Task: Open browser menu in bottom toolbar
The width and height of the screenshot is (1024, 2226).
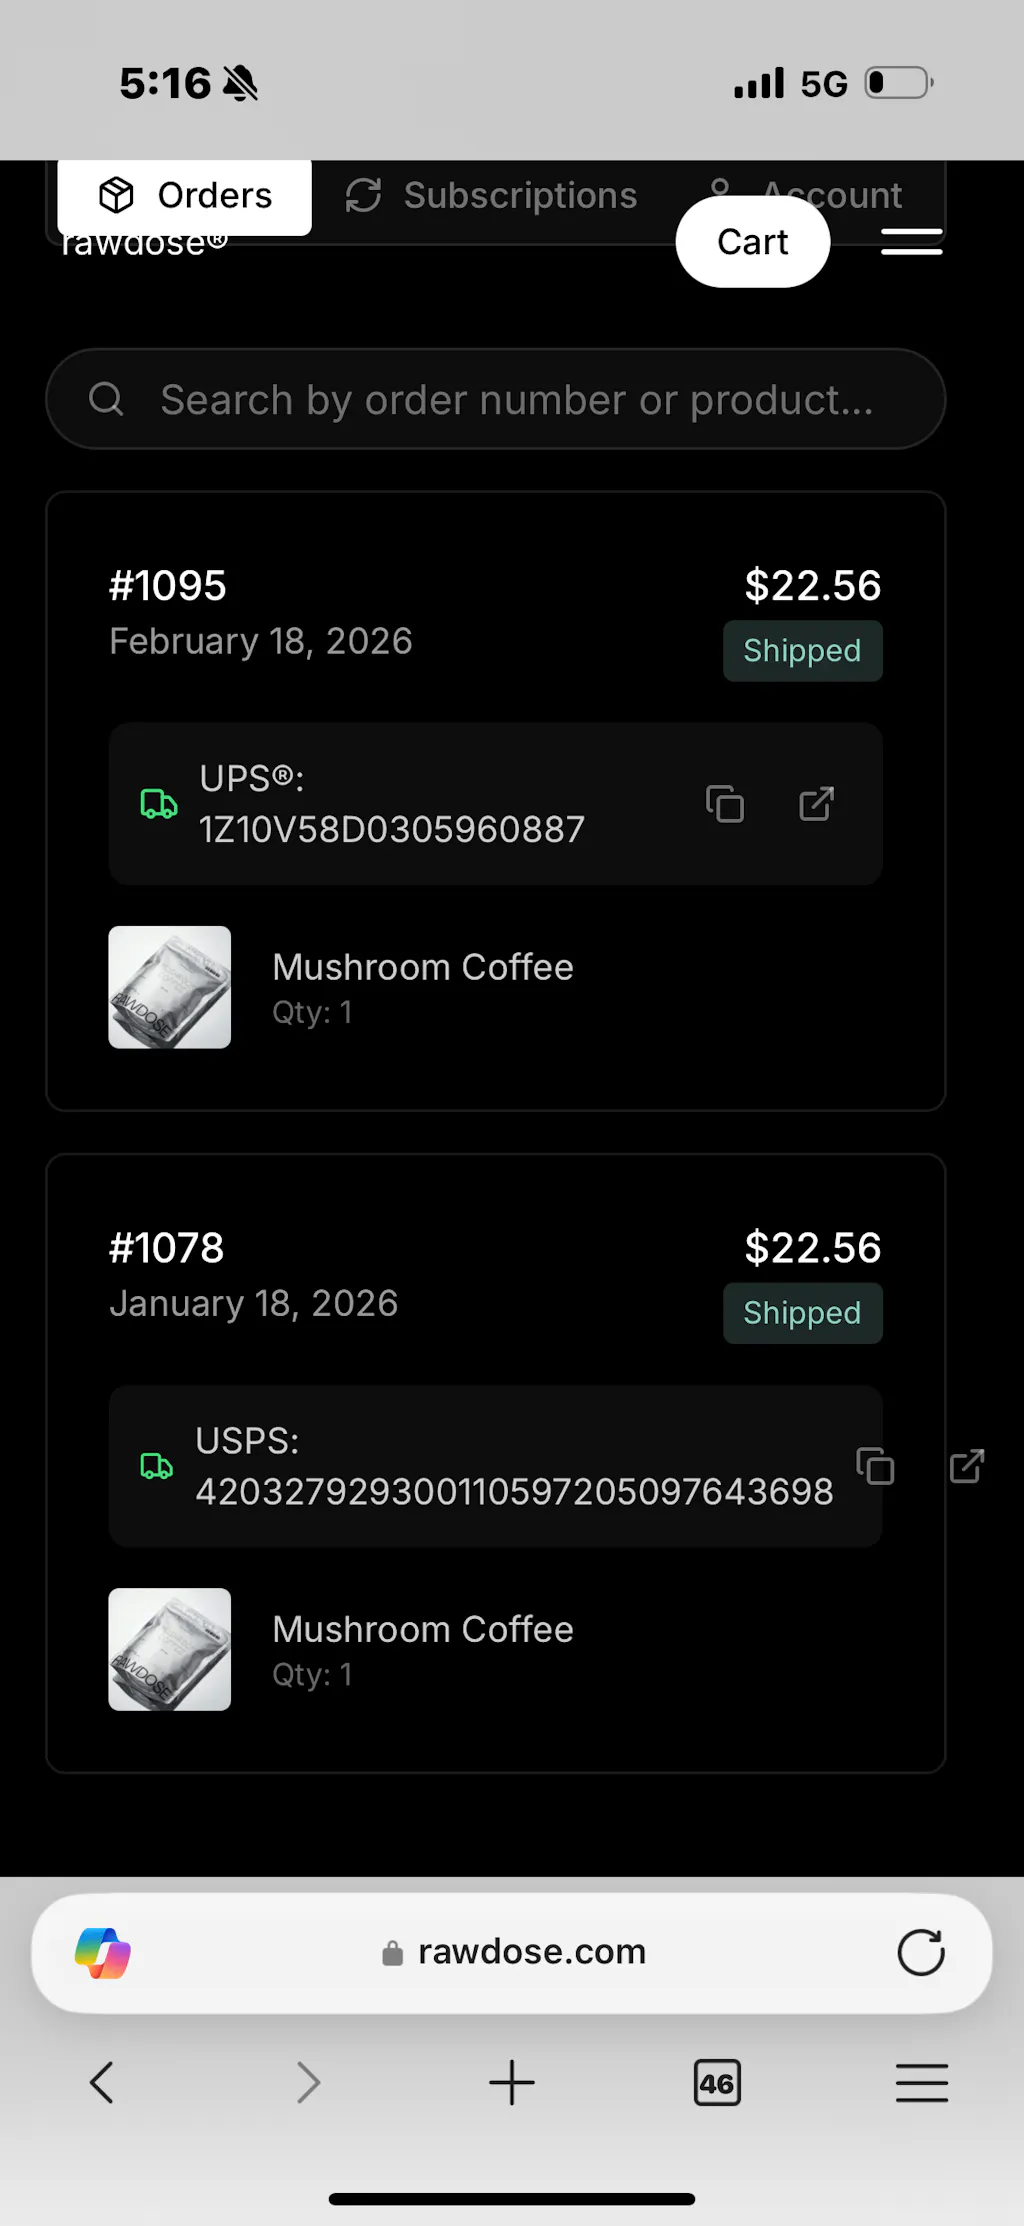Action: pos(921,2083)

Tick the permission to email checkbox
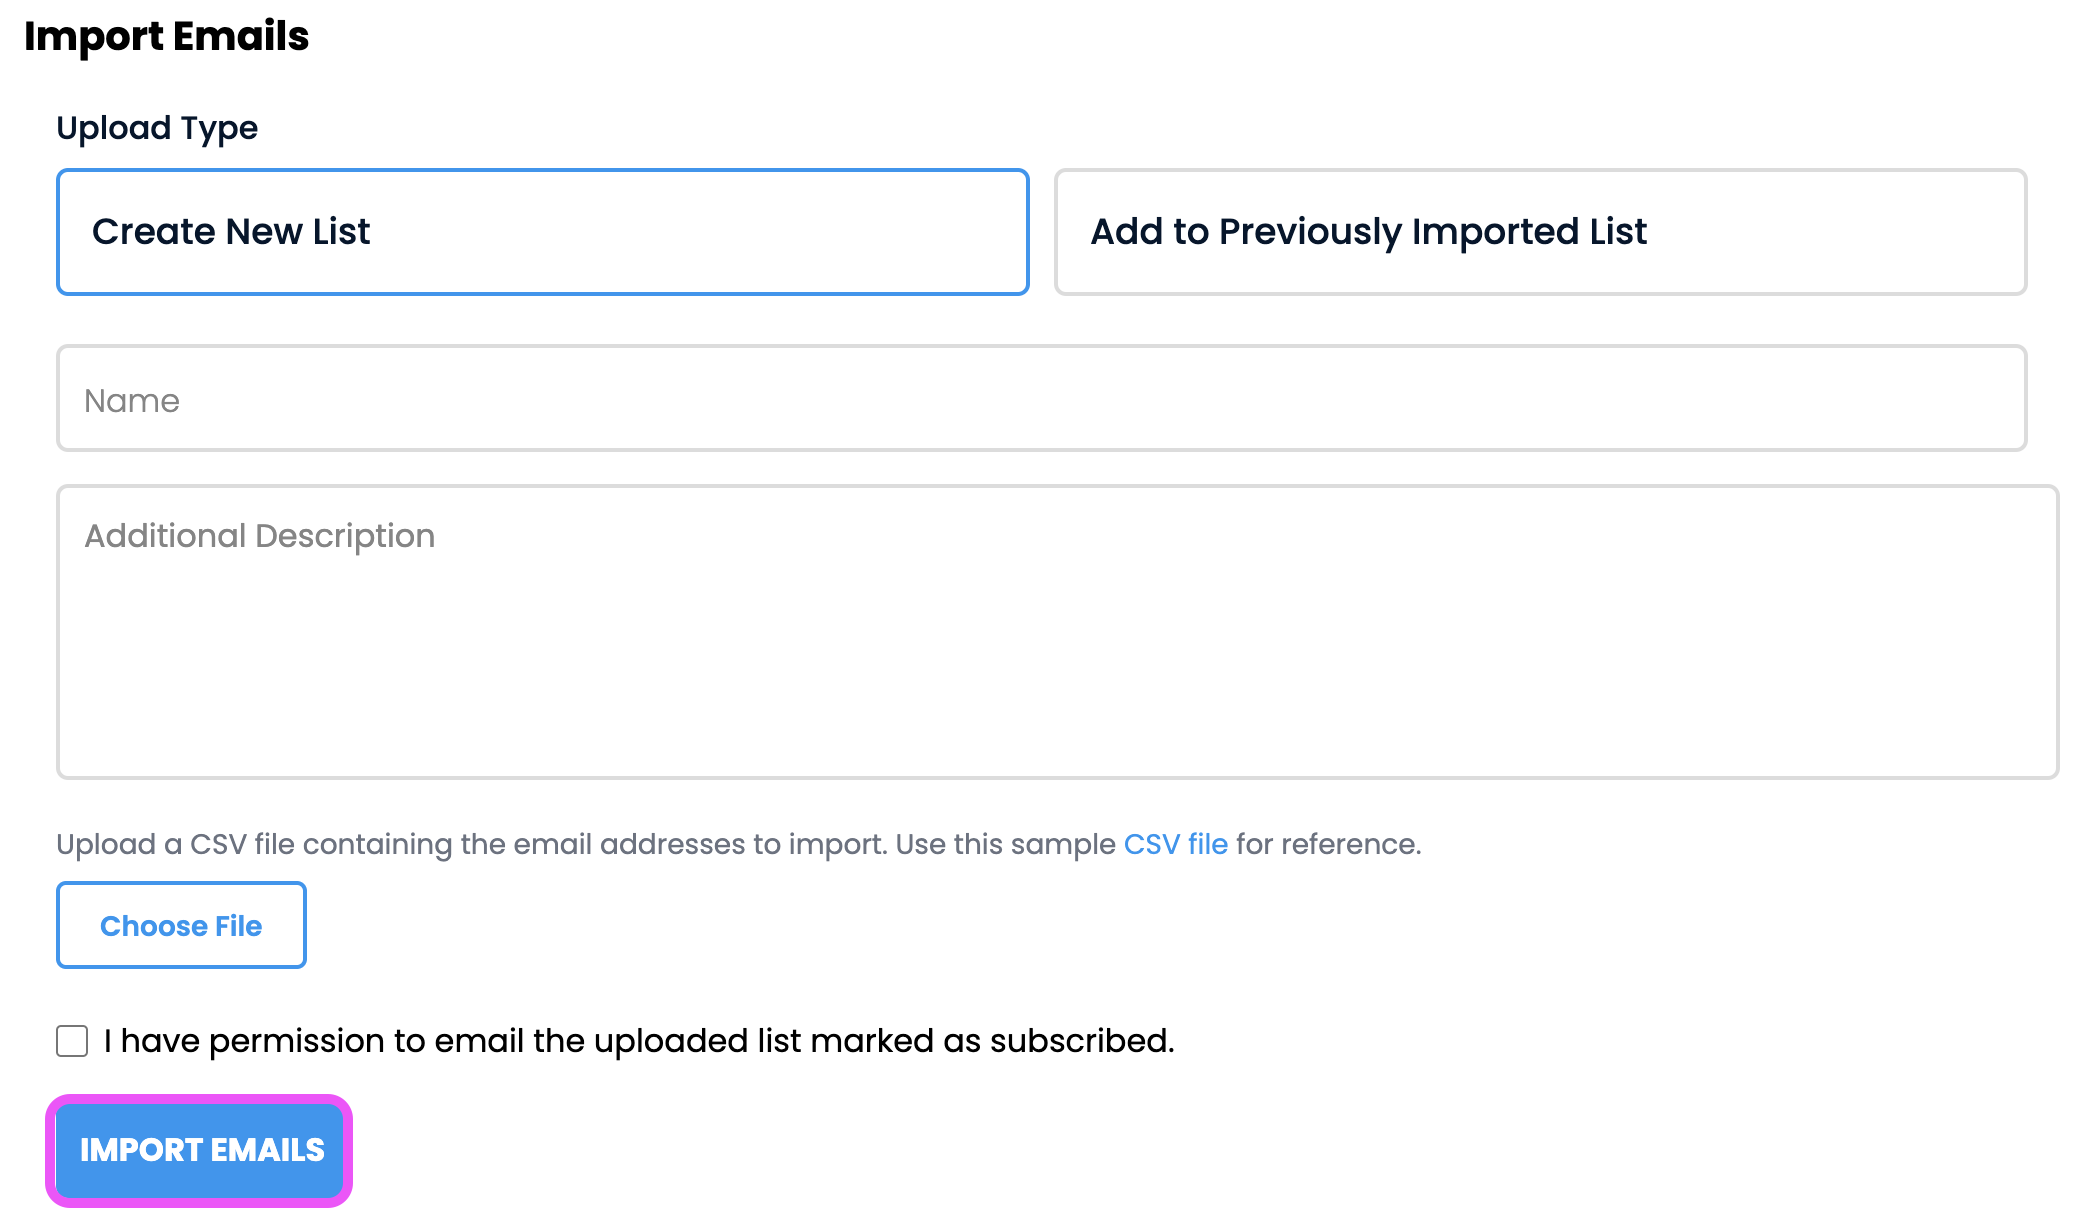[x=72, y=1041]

---

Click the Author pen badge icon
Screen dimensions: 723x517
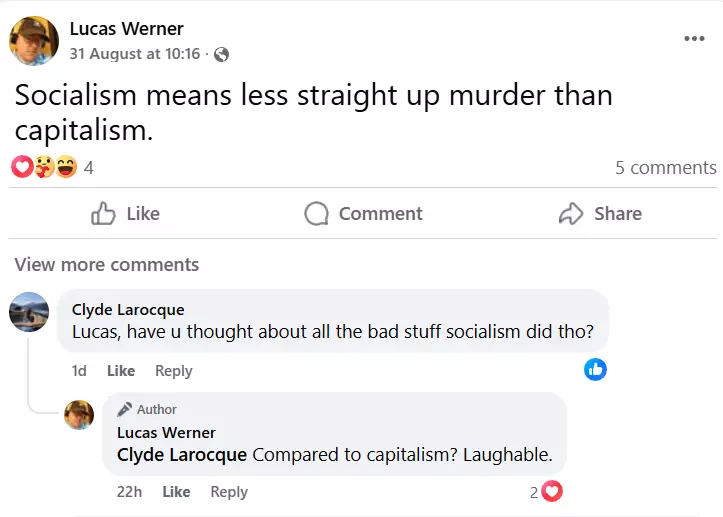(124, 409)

— What you will do —
Write out again the stretch of lines from the one containing "Task: Open browser menu in bottom toolbar" through the one containing "[x=72, y=1041]", with the requests included. Raise every coordinate in the answers by 11, and leave the pictures out.

— Reply —
Task: Open browser menu in bottom toolbar
The width and height of the screenshot is (1024, 2226).
Action: pos(932,2094)

Tick the permission to email checkbox
[x=83, y=1052]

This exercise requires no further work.